Tyler Hilinski‘s body was found Tuesday evening at his residence, dead of an apparent self-inflicted gunshot to the head.  As those close to Hilinski mourn the sudden death of the 21-year-old redshirt sophomore quarterback, some, including teammate John Bledsoe, took to social media to express their grief.

Bledsoe is a freshman quarterback at Wazzu who is also the son of Cougar great Drew Bledsoe.

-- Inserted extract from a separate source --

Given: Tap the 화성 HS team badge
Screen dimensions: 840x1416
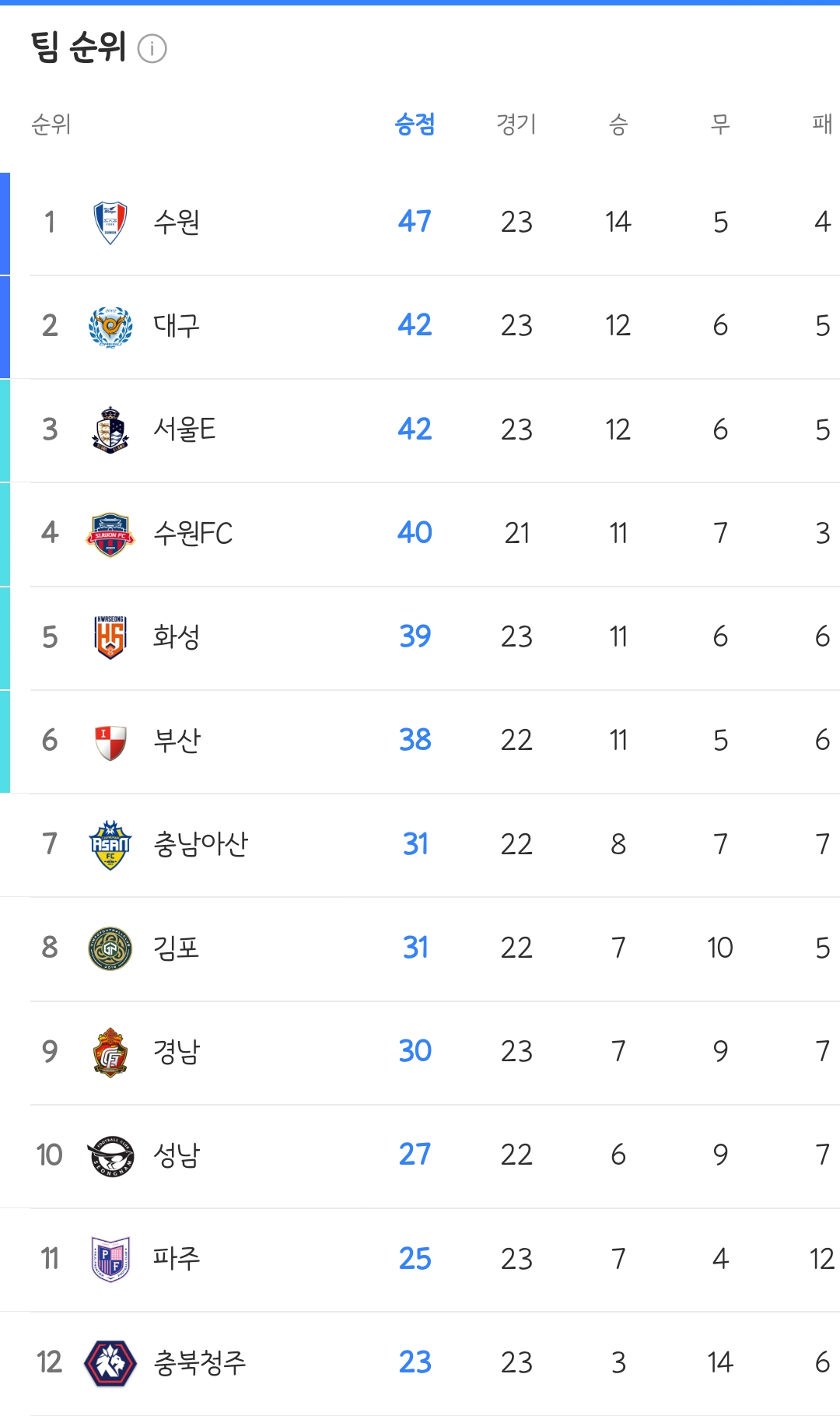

On his Instagram account Wednesday, the elder Bledsoe, who acknowledged that he didn’t know Hilinski well, sent out a heartfelt message imploring men “to learn to TALK about how we are feeling.”

“If we sprain an ankle we go see a doctor,” Bledsoe wrote. “If we’re struggling emotionally we have to learn to treat it the same way.”

Everybody needs help at some point.  Male or female, if you’ve gotten to that point, reach out for the help.  As Bledsoe stated, it’s not a sign of weakness it’s the ultimate sign of strength.  Talk to a family member, friend, co-worker, clergy, anyone.  If you’re too embarrassed to talk to someone you know, the National Suicide Prevention Hotline is just a phone call away at 1-800-273-8255.

Just talk to someone.  Whether you believe it at the time or not, your life is worth it.